Goal of the exercise » Repeat the whole listing exactly, leaving nothing out.

Material for the task »

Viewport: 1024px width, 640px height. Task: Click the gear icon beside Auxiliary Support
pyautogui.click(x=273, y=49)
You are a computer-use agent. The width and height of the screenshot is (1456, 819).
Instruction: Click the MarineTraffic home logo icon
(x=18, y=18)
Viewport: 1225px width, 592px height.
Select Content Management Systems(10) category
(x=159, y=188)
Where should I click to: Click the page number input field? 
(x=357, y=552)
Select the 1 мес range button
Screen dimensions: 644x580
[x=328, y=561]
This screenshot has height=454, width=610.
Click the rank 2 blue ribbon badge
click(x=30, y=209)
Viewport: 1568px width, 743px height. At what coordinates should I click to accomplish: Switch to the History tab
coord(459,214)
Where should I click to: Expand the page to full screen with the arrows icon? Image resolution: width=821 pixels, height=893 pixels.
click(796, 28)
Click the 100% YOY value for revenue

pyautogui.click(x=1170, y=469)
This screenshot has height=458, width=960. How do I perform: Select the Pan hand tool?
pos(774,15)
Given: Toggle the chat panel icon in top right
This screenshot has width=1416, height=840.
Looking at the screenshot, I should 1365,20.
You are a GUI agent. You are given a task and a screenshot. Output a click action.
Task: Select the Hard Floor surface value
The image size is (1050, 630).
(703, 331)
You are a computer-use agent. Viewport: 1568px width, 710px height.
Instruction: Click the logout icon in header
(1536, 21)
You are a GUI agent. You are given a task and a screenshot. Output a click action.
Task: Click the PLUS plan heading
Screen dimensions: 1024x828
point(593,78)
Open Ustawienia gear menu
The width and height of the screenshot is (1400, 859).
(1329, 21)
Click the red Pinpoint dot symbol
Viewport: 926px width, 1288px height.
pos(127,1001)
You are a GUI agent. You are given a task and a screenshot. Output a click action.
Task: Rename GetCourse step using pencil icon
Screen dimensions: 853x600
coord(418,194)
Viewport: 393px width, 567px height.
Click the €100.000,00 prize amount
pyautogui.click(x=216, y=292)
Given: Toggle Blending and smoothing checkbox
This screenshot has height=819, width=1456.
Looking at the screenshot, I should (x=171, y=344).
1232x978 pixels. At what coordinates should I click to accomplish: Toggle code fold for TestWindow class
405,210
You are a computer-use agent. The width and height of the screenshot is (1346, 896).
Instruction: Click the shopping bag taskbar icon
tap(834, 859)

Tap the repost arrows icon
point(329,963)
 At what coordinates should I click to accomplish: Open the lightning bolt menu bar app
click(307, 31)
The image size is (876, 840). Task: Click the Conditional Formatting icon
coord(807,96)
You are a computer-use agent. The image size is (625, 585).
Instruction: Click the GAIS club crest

Solved problem »
Viewport: 1024px width, 640px height. Task: Click the gear icon beside Auxiliary Support
pyautogui.click(x=273, y=49)
You are a computer-use agent. The width and height of the screenshot is (1456, 819).
Instruction: Click the MarineTraffic home logo icon
(x=18, y=18)
Viewport: 1225px width, 592px height.
Select Content Management Systems(10) category
(x=159, y=188)
Where should I click to: Click the page number input field? 
(x=357, y=552)
Select the 1 мес range button
Screen dimensions: 644x580
[x=328, y=561]
This screenshot has height=454, width=610.
Click the rank 2 blue ribbon badge
click(x=30, y=209)
Viewport: 1568px width, 743px height. At what coordinates should I click to accomplish: Switch to the History tab
coord(459,214)
Where should I click to: Expand the page to full screen with the arrows icon? Image resolution: width=821 pixels, height=893 pixels.
click(796, 28)
Click the 100% YOY value for revenue

pyautogui.click(x=1170, y=469)
This screenshot has height=458, width=960. How do I perform: Select the Pan hand tool?
pos(774,15)
Given: Toggle the chat panel icon in top right
This screenshot has width=1416, height=840.
Looking at the screenshot, I should 1365,20.
You are a GUI agent. You are given a task and a screenshot. Output a click action.
Task: Select the Hard Floor surface value
The image size is (1050, 630).
(703, 331)
You are a computer-use agent. Viewport: 1568px width, 710px height.
Instruction: Click the logout icon in header
(1536, 21)
You are a GUI agent. You are given a task and a screenshot. Output a click action.
Task: Click the PLUS plan heading
Screen dimensions: 1024x828
point(593,78)
Open Ustawienia gear menu
The width and height of the screenshot is (1400, 859).
(1329, 21)
Click the red Pinpoint dot symbol
Viewport: 926px width, 1288px height.
pos(127,1001)
You are a GUI agent. You are given a task and a screenshot. Output a click action.
Task: Rename GetCourse step using pencil icon
Screen dimensions: 853x600
coord(418,194)
Viewport: 393px width, 567px height.
Click the €100.000,00 prize amount
pyautogui.click(x=216, y=292)
Given: Toggle Blending and smoothing checkbox
This screenshot has height=819, width=1456.
Looking at the screenshot, I should (x=171, y=344).
1232x978 pixels. At what coordinates should I click to accomplish: Toggle code fold for TestWindow class
405,210
You are a computer-use agent. The width and height of the screenshot is (1346, 896).
Instruction: Click the shopping bag taskbar icon
tap(834, 859)

Tap the repost arrows icon
point(329,963)
 At what coordinates should I click to accomplish: Open the lightning bolt menu bar app
click(307, 31)
The image size is (876, 840). Task: Click the Conditional Formatting icon
coord(807,96)
You are a computer-use agent. The image size is (625, 585).
Instruction: Click the GAIS club crest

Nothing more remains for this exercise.